The present study had four limitations. First, the study was cross-sectional; thus, the cause-and-effect relationships were not established, and it was not possible to explore the trajectory of caregiver distress over time. Longitudinal studies are required to overcome this limitation in the future. Second, caregivers were selected by convenience sampling method, which could result in selection bias and limit the generalizability of this study to other populations. The differences in sample sizes across sites can increase the risk of selection bias. Future work should investigate this further in a larger, representative sample to address the potential bias. Third, we did not conduct a test–retest exercise to determine the stability of caregiver responses.

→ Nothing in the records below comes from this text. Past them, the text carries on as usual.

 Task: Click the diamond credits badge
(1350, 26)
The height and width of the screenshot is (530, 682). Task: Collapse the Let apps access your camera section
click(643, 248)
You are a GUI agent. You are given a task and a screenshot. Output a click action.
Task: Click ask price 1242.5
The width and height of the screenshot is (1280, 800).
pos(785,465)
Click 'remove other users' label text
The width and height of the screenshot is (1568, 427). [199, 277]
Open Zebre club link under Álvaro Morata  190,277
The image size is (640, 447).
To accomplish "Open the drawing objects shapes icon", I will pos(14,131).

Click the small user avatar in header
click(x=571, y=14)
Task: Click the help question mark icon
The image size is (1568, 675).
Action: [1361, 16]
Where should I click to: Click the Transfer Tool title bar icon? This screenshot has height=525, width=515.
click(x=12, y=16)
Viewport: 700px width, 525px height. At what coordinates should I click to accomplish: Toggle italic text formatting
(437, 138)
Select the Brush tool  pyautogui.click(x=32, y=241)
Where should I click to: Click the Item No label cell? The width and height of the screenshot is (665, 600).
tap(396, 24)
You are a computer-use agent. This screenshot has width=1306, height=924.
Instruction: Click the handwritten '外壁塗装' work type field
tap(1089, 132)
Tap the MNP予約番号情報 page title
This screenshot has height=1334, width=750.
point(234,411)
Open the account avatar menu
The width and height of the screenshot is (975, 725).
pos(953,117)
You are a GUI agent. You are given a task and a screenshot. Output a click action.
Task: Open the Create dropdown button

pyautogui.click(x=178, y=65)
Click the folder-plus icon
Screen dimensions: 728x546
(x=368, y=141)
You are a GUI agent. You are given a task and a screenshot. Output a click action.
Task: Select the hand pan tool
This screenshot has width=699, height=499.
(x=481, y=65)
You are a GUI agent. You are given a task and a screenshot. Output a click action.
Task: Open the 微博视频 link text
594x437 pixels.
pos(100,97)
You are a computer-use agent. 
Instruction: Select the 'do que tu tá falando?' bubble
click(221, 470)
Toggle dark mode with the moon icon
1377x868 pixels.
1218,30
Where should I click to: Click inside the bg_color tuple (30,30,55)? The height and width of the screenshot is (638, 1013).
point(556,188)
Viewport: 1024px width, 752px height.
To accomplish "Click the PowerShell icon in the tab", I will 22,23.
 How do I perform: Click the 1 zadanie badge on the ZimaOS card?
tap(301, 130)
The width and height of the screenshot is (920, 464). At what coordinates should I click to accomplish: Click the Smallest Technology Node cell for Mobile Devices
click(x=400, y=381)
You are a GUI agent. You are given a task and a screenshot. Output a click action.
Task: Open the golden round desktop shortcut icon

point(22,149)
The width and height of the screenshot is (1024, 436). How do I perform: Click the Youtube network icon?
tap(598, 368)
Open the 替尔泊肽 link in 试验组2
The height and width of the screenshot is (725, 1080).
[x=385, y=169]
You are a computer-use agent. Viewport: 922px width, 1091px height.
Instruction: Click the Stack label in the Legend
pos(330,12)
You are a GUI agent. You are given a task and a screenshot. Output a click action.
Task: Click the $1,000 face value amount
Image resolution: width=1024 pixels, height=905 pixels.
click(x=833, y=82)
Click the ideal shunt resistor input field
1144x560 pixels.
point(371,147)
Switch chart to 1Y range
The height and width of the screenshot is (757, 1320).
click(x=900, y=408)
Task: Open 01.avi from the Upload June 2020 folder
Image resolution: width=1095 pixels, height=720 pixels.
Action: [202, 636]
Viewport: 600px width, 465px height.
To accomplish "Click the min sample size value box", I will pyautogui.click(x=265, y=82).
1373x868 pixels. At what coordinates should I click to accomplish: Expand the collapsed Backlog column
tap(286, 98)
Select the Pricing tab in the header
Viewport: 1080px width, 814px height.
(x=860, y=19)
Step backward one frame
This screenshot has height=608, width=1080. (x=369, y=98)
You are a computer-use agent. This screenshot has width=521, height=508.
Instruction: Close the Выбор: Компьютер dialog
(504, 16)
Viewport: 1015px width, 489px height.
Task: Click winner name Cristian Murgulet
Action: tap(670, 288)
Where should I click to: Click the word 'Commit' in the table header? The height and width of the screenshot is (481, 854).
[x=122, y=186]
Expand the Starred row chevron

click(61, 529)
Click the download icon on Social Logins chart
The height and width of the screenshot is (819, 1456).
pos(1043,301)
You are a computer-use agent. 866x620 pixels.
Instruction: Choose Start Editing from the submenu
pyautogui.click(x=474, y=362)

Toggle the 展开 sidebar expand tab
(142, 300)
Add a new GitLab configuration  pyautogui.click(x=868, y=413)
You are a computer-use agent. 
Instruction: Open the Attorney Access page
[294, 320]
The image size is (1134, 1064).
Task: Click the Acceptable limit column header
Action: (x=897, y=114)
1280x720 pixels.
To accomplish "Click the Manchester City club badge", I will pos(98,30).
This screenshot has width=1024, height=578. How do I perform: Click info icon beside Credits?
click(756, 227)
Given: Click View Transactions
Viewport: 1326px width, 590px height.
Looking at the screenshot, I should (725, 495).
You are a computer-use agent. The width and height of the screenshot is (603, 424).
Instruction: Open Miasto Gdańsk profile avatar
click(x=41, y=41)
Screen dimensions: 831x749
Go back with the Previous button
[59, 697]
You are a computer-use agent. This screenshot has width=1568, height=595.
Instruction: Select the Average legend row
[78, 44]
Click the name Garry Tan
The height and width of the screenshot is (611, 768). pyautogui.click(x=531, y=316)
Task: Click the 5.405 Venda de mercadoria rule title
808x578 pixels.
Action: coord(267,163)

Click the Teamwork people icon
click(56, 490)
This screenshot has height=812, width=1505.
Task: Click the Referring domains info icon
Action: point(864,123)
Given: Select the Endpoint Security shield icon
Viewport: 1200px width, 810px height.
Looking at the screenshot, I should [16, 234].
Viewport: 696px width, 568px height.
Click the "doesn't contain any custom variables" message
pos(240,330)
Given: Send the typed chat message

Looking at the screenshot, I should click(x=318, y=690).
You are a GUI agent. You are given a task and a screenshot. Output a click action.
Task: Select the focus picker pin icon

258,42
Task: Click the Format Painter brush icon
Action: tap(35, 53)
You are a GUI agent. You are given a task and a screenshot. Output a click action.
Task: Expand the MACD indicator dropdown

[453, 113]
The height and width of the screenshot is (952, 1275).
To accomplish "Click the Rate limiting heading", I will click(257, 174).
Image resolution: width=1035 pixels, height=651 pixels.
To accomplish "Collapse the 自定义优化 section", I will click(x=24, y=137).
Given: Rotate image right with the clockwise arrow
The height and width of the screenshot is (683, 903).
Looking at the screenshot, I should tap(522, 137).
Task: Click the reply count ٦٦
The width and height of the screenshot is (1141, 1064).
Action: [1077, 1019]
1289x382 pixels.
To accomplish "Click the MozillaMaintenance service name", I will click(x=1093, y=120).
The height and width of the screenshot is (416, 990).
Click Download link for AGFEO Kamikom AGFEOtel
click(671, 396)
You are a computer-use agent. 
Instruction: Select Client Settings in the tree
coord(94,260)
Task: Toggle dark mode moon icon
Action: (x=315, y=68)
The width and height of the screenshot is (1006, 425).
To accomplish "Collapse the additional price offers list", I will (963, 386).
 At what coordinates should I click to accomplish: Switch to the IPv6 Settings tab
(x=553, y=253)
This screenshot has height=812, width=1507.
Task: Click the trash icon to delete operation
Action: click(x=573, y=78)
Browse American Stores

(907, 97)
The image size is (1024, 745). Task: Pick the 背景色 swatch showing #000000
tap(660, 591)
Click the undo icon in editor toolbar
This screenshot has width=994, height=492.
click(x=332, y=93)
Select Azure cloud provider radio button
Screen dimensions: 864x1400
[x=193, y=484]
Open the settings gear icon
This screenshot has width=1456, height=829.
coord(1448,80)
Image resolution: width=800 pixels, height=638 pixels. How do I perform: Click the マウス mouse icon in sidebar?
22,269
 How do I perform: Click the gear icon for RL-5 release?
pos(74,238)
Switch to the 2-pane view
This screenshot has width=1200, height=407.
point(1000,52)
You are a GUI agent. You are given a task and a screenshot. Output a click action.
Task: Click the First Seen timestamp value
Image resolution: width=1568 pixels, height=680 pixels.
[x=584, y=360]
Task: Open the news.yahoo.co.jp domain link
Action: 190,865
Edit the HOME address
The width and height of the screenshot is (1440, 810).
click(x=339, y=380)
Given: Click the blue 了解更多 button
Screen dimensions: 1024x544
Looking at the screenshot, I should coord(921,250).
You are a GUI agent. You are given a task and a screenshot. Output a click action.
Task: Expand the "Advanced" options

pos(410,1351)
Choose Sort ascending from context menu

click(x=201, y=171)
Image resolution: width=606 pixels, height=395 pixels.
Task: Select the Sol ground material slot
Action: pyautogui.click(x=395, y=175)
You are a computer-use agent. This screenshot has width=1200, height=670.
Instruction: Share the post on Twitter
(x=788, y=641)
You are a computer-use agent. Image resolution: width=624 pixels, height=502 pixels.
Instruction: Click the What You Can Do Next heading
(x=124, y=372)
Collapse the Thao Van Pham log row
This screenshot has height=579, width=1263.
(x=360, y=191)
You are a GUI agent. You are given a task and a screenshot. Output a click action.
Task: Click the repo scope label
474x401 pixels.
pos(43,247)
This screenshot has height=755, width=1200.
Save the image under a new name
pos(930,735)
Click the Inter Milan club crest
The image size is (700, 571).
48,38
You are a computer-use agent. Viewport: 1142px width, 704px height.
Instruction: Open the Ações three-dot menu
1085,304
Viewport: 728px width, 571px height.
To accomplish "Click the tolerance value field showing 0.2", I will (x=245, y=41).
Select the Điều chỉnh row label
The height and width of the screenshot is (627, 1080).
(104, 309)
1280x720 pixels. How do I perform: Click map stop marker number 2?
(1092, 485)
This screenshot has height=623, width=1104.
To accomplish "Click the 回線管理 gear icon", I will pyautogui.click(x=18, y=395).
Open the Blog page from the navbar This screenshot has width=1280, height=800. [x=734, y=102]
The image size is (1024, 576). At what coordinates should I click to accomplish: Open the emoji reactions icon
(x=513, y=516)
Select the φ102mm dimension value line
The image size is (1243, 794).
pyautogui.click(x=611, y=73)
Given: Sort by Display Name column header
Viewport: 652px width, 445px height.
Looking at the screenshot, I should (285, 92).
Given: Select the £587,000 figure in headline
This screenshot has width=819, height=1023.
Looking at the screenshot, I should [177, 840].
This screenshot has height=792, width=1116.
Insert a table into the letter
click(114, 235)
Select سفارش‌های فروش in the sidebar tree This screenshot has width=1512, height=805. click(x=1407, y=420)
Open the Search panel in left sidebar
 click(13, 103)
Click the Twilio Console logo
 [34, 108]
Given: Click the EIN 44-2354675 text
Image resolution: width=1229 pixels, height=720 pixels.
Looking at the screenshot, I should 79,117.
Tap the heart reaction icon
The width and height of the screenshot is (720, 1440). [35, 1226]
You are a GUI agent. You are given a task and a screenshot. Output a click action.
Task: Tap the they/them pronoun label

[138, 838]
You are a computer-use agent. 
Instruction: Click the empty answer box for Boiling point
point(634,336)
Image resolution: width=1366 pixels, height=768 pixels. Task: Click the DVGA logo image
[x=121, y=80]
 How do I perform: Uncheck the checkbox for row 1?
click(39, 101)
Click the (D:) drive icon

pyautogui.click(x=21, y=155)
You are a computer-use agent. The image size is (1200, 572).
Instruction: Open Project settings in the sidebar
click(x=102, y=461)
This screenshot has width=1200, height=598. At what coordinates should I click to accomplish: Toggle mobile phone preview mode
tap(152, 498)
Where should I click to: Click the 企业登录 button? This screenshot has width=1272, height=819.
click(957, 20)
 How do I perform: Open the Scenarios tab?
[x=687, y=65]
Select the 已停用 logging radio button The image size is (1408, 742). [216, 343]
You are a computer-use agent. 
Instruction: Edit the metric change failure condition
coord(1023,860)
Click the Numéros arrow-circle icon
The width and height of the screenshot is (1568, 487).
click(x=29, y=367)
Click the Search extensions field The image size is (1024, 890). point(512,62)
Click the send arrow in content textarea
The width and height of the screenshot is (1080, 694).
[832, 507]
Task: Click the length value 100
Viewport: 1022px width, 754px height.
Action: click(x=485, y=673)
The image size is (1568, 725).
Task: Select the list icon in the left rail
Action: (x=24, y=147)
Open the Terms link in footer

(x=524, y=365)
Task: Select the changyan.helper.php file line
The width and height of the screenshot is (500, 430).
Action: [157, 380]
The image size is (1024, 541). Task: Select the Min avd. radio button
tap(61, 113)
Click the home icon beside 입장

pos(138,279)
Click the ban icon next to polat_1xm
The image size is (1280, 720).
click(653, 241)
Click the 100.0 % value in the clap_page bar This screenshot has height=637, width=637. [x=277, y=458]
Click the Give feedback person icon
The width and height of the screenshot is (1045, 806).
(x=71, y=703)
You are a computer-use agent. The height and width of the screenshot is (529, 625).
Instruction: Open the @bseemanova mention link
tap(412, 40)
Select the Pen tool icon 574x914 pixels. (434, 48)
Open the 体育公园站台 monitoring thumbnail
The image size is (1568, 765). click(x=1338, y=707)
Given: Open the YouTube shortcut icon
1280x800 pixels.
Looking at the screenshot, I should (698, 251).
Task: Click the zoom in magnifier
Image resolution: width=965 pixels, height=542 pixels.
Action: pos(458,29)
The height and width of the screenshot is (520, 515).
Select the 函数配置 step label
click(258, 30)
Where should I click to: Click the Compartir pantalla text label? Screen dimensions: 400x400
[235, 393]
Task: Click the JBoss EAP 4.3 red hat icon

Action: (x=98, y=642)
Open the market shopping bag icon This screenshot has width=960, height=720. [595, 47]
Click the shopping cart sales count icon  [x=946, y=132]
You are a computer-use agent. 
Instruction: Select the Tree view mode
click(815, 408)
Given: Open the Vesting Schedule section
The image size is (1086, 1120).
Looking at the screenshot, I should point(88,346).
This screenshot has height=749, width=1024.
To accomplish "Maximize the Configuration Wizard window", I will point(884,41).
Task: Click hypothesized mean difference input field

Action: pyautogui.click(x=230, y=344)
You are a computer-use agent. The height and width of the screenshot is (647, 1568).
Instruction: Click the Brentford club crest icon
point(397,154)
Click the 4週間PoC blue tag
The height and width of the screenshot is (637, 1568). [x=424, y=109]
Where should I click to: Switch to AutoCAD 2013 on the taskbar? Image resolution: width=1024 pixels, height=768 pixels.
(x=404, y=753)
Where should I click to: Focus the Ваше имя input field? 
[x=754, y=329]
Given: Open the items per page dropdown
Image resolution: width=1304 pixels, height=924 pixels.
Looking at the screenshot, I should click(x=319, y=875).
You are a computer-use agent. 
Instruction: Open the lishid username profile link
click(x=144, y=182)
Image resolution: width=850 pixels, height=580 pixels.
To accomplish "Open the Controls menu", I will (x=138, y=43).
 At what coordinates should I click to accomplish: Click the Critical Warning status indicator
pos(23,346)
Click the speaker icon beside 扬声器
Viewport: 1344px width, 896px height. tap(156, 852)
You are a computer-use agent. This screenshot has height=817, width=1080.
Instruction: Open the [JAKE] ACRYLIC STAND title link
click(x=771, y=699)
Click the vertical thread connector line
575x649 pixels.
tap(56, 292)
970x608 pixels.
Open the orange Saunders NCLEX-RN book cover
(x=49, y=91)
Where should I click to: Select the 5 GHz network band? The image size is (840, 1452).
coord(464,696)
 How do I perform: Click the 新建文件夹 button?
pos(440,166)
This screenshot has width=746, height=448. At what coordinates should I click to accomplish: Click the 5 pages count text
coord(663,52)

Fourth, as the interRAI SCaN assessment captures the caregiver’s characteristics, the care recipients’ conditions remain largely unknown (e.g., disease types, care dependency level, depressive levels, cognitive abilities). Therefore, we cannot address the care recipients’ factors contributing to the caregivers’ distress, such as Alzheimer’s disease and related dementias (ADRD) and behavioral and psychological symptoms of dementia (BPSD) have been proven major causes of caregiving distress for dementia care recipients (e.g., [
48,
49]). Nor can we differentiate the caregivers’ distress by the acuity and severity of the disease. Future research can link the interRAI SCaN questionnaire and other interRAI instruments, such as interRAI Home Care, to examine caregiving distress more comprehensively. Caution is needed in the interpretation of our findings.
Conclusion
In conclusion, our findings suggest that the interRAI Chinese SCaN assessment is a valid and reliable tool among Chinese informal caregivers of older adults. Healthcare professionals should early screen caregivers with longer informal care time, lack of support from family and friends, have unmet needs, experience role overload, sleep problems, and low IADL functioning, and provide supportive services across the caregiving journey.
Acknowledgements
The authors thank all the investigators and organizations for recruiting interviewees and contributing to this study. Professor Vivian W. Q. LOU and Miss Shicheng XU from The University of Hong Kong recruited informal caregivers from Hong Kong. Dr Jing ZHOU from Shanghai Lixin University of Accounting and Finance liaised with three NGOs to recruit the participants in Shanghai, China (Shanghai PuTuo District Merry Memory Senior Care Center, Shanghai LEQI Social Worker Service For The Elderly, and Xintu Center for Community Health Promotion, Shanghai). Dr Wai Chong NG and Dr Carol Hok Ka MA liaised with eight NGOs to recruit the participants in Singapore (NWC Longevity Practice; Agency for Integrated Care (PCDD and CCMHD); Singapore University of Social Services; CareCorner Singapore; TOUCH Community Services; Caregiving Welfare Association; Home Nursing Foundation; Dementia Singapore). Miss Moana Jagasia coordinated among all the pilot sites and helped consolidating the results in Singapore. Dr Lung-Kuan HUANG from the National Open University recruited participants in Taiwan through the St. Camillus Long-term Care Center.